═══ Exercise materials

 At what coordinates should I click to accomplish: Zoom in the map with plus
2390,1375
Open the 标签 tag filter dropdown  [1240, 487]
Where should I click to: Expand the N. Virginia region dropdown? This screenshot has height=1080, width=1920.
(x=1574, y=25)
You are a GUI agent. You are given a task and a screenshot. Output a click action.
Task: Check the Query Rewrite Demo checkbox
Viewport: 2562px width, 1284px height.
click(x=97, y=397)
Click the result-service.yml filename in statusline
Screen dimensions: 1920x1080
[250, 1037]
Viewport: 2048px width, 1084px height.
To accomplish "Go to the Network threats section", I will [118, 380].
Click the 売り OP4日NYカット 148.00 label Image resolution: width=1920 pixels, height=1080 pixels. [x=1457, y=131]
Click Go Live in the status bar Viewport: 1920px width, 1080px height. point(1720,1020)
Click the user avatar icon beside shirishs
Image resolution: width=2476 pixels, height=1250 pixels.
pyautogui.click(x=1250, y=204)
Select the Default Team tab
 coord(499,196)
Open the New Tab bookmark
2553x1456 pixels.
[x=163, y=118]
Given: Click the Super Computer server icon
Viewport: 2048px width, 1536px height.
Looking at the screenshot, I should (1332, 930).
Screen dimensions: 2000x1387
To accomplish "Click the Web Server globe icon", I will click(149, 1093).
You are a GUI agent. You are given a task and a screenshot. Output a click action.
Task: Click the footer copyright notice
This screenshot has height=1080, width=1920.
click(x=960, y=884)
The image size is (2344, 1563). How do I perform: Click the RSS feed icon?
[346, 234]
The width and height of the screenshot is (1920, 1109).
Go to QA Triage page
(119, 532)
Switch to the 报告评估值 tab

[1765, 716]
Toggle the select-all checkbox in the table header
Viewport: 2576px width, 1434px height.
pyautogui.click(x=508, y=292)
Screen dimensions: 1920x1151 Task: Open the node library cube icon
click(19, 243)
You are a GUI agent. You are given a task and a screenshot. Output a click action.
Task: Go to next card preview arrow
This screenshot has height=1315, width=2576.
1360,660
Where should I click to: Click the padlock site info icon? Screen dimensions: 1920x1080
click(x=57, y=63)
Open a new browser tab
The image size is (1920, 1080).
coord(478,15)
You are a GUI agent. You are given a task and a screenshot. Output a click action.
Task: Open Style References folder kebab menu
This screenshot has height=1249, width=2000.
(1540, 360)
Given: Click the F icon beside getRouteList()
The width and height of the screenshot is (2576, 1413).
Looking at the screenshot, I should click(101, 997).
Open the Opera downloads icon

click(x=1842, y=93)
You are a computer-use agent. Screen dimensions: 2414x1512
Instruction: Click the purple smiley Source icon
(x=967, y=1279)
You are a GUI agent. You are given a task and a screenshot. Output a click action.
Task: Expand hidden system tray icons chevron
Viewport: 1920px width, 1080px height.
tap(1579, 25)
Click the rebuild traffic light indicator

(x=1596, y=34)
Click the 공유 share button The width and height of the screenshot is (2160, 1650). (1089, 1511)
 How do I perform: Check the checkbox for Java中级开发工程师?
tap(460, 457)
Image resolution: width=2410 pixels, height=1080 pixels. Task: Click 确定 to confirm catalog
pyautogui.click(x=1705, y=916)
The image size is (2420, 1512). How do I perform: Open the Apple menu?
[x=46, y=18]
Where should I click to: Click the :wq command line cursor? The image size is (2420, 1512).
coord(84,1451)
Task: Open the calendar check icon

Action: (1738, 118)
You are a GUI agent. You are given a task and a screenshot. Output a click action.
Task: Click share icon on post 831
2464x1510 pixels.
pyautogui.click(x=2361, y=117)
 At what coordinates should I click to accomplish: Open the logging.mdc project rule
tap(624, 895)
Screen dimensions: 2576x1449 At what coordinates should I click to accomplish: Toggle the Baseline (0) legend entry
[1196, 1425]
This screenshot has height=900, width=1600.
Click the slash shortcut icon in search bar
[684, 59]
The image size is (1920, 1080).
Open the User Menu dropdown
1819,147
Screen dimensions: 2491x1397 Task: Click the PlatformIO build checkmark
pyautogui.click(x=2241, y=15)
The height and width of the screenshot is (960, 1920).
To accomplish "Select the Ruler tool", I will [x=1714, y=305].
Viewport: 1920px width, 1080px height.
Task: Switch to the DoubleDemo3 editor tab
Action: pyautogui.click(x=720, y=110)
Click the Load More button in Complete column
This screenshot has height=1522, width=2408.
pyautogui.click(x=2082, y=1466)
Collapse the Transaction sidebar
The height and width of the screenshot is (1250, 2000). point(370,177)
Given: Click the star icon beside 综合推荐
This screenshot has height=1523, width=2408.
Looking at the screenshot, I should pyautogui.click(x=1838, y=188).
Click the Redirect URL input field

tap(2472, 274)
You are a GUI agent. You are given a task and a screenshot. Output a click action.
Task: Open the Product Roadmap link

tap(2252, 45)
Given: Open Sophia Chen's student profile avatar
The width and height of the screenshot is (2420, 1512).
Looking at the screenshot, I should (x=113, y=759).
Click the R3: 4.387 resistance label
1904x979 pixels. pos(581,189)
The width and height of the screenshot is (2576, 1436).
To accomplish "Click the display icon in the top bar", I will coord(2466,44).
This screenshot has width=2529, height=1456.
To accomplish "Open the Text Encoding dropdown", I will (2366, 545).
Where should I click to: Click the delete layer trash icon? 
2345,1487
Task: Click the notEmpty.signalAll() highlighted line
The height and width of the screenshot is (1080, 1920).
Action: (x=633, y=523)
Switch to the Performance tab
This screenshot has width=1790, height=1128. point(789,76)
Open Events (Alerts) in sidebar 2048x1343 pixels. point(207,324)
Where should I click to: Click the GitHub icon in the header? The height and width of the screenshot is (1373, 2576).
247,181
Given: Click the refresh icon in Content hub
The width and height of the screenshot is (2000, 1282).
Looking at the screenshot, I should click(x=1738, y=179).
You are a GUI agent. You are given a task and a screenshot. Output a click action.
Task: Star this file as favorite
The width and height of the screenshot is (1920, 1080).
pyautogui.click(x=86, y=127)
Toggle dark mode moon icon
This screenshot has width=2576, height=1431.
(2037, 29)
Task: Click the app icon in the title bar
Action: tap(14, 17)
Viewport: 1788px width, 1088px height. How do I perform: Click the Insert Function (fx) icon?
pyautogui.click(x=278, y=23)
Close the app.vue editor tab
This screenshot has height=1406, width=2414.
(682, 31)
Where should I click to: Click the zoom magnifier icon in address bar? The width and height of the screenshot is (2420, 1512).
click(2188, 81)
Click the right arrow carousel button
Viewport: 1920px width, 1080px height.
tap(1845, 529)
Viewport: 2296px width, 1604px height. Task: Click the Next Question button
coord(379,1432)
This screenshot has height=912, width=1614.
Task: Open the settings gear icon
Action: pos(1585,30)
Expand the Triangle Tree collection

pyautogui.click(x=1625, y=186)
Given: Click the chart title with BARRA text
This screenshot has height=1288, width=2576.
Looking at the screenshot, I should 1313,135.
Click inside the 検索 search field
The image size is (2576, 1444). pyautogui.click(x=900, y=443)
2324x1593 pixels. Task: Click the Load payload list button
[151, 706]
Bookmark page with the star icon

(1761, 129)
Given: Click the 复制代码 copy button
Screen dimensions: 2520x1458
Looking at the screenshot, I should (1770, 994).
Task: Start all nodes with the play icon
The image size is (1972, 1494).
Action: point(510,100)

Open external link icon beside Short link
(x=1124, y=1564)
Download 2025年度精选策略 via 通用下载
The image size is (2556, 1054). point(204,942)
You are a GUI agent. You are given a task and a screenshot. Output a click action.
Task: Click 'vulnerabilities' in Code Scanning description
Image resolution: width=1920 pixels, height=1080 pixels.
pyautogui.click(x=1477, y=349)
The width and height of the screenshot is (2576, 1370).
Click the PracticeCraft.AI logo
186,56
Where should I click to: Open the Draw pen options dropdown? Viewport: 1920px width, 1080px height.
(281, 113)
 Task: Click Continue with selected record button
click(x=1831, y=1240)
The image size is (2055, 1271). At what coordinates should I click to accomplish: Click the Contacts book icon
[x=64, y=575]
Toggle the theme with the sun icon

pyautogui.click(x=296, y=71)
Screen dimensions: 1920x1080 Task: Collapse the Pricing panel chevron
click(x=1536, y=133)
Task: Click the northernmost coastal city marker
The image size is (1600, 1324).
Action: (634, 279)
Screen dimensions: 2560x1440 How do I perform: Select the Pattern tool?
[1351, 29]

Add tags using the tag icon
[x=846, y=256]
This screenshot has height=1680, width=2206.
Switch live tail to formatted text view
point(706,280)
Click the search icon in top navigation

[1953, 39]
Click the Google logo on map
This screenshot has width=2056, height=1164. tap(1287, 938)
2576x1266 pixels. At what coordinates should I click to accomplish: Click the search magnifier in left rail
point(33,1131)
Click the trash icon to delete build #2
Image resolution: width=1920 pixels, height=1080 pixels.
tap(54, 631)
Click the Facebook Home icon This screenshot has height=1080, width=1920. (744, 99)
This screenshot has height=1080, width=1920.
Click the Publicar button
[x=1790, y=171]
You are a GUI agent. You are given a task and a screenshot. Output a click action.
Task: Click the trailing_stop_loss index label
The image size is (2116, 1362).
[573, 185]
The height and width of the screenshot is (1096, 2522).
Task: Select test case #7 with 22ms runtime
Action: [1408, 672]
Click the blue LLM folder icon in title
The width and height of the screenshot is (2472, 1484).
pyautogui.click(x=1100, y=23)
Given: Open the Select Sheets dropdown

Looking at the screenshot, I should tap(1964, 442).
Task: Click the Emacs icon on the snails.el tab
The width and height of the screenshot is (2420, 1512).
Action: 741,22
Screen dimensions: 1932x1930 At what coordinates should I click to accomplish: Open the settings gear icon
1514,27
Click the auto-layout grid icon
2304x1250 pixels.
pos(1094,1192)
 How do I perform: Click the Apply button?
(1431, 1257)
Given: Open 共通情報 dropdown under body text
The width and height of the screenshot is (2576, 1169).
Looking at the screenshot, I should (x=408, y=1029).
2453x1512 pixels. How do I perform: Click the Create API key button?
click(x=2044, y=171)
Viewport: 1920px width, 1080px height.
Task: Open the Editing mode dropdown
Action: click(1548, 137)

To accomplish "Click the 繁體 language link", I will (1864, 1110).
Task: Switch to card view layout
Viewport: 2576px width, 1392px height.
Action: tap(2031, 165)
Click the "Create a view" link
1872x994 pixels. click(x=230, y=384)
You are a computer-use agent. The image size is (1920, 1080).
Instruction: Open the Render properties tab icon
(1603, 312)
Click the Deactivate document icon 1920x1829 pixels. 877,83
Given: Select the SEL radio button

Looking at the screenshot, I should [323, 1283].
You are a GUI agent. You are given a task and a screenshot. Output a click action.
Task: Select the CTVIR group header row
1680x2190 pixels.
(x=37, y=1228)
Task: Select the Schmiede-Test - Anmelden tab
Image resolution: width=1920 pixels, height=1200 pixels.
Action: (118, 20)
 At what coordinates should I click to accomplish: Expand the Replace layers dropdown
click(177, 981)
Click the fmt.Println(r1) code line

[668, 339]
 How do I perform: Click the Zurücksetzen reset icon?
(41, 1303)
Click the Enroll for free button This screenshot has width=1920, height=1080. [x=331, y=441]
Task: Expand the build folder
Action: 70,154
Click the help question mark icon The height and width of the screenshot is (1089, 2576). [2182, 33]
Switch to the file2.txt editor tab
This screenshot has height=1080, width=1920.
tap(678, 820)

══════

Nothing but the lines from the one holding "How do I perform: Click the Zurücksetzen" through the last line of the data may be output, and each must match exactly.

 How do I perform: Click the Zurücksetzen reset icon?
(41, 1303)
Click the Enroll for free button This screenshot has width=1920, height=1080. [x=331, y=441]
Task: Expand the build folder
Action: 70,154
Click the help question mark icon The height and width of the screenshot is (1089, 2576). [2182, 33]
Switch to the file2.txt editor tab
This screenshot has height=1080, width=1920.
tap(678, 820)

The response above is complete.